Zwanziger’s successor on the executive committee, German Football Association president, Wolfgang Niersbach, has already gone on record as saying Qatar is too small a country to stage the World Cup and has previously expressed concern/irritation about the impact of a winter World Cup on domestic European football leagues.

Meanwhile, German Vice Chancellor Sigmar Gabriel has called for improved working conditions following a recent personal visit to a construction site in Doha.

Despite the widespread criticism regarding worker protection, the Qatar government counters it has already instituted a number of measures. Its Supreme Committee for Delivery & Legacy, tasked with delivering proposed tournament venues and projects for the World Cup, released a Workers Charter back in 2013 that would require all potential contractors and sub-contractors to ensure delivery of their projects will comply with principles, as well as relevant Qatari laws.

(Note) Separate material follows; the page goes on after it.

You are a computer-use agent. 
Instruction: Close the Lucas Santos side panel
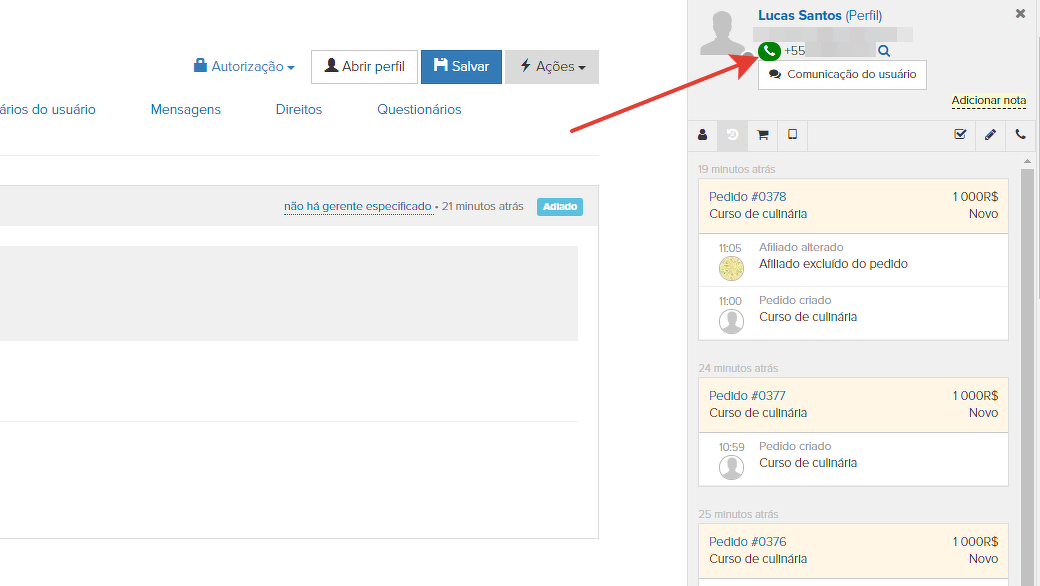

More importantly: “All workers engaged on its projects, and those working on other infrastructure projects in Qatar, have the right to be treated in a manner that ensures their well-being, safety, security and dignity at all times.”

It adds: “We have developed a robust set of Workers’ Welfare Standards, which are incorporated into all of our contracts. These standards – which are aligned with Qatari law and international best practice – set clear guidelines that protect the rights of workers throughout the entire chain of contracting, from recruitment to repatriation.”

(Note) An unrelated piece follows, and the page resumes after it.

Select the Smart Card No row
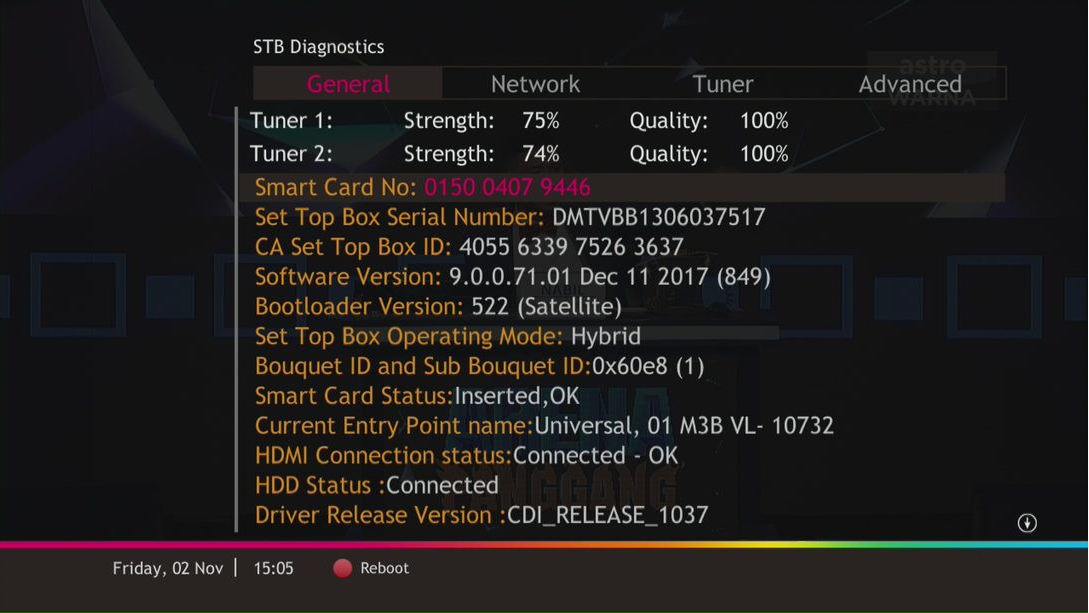 click(622, 187)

The Qatari government has also pointed to a 25 per cent increase in the number of site inspectors deployed, a 50 per cent increase in the required minimum space to house each worker, improved health and safety regulations and the closing down of a number of ‘unsafe’ worksites for breaching labour laws.

Yet, in the absence of firm action so far, criticism by the likes of Amnesty International, the ITUC and even the UN, where a number of the more than 80 countries speaking last year at
the UN Human Rights Council panel reviewing Qatar’s human rights record, expressed concerns, has failed to see comprehensive reform.

And with the ILO effectively having given the Qatar government a six-month pass to institute significant changes, the prospects of a swift root and branch resolution of this long festering issue are not good, in the short term at least.